TASK TO COMPLETE: Hand back the entries below exactly.

[Dataset entries]
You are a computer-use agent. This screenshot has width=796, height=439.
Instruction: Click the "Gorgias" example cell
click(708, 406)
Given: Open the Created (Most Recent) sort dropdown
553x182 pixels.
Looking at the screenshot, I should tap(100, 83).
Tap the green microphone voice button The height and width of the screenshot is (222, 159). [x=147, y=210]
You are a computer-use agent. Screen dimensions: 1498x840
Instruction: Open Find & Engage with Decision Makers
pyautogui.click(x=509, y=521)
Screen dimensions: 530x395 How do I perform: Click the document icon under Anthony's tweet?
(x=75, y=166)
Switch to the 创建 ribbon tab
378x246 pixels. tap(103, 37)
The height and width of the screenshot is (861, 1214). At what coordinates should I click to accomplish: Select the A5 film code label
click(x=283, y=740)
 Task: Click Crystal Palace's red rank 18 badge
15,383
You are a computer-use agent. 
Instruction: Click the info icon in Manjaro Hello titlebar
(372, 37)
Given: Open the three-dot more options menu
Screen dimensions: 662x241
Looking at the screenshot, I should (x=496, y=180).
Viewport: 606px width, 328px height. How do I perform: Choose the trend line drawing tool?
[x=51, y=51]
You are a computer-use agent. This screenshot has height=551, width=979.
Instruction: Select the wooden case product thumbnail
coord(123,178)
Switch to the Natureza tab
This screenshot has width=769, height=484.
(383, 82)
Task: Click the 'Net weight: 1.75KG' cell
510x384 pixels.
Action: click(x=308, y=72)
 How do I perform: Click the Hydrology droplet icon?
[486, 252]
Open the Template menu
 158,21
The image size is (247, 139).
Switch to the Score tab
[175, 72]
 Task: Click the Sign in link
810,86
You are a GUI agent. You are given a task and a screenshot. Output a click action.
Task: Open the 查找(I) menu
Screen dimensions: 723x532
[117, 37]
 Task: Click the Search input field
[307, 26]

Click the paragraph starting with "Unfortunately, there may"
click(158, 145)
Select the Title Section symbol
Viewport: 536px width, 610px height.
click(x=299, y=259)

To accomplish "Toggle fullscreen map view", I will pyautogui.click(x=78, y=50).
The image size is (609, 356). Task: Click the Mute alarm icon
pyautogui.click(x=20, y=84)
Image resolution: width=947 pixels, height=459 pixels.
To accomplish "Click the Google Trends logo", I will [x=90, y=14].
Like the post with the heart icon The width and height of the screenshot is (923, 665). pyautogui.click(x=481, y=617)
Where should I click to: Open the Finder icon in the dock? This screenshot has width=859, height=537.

ANSWER TO THE PROBLEM:
You are a computer-use agent. This screenshot has width=796, height=439.
Instruction: Click the "Gorgias" example cell
click(708, 406)
Given: Open the Created (Most Recent) sort dropdown
553x182 pixels.
Looking at the screenshot, I should tap(100, 83).
Tap the green microphone voice button The height and width of the screenshot is (222, 159). [x=147, y=210]
You are a computer-use agent. Screen dimensions: 1498x840
Instruction: Open Find & Engage with Decision Makers
pyautogui.click(x=509, y=521)
Screen dimensions: 530x395 How do I perform: Click the document icon under Anthony's tweet?
(x=75, y=166)
Switch to the 创建 ribbon tab
378x246 pixels. tap(103, 37)
The height and width of the screenshot is (861, 1214). At what coordinates should I click to accomplish: Select the A5 film code label
click(x=283, y=740)
 Task: Click Crystal Palace's red rank 18 badge
15,383
You are a computer-use agent. 
Instruction: Click the info icon in Manjaro Hello titlebar
(372, 37)
Given: Open the three-dot more options menu
Screen dimensions: 662x241
Looking at the screenshot, I should (x=496, y=180).
Viewport: 606px width, 328px height. How do I perform: Choose the trend line drawing tool?
[x=51, y=51]
You are a computer-use agent. This screenshot has height=551, width=979.
Instruction: Select the wooden case product thumbnail
coord(123,178)
Switch to the Natureza tab
This screenshot has width=769, height=484.
(383, 82)
Task: Click the 'Net weight: 1.75KG' cell
510x384 pixels.
Action: click(x=308, y=72)
 How do I perform: Click the Hydrology droplet icon?
[486, 252]
Open the Template menu
 158,21
The image size is (247, 139).
Switch to the Score tab
[175, 72]
 Task: Click the Sign in link
810,86
You are a GUI agent. You are given a task and a screenshot. Output a click action.
Task: Open the 查找(I) menu
Screen dimensions: 723x532
[117, 37]
 Task: Click the Search input field
[307, 26]

Click the paragraph starting with "Unfortunately, there may"
click(158, 145)
Select the Title Section symbol
Viewport: 536px width, 610px height.
click(x=299, y=259)

To accomplish "Toggle fullscreen map view", I will pyautogui.click(x=78, y=50).
The image size is (609, 356). Task: Click the Mute alarm icon
pyautogui.click(x=20, y=84)
Image resolution: width=947 pixels, height=459 pixels.
To accomplish "Click the Google Trends logo", I will [x=90, y=14].
Like the post with the heart icon The width and height of the screenshot is (923, 665). pyautogui.click(x=481, y=617)
Where should I click to: Open the Finder icon in the dock? This screenshot has width=859, height=537.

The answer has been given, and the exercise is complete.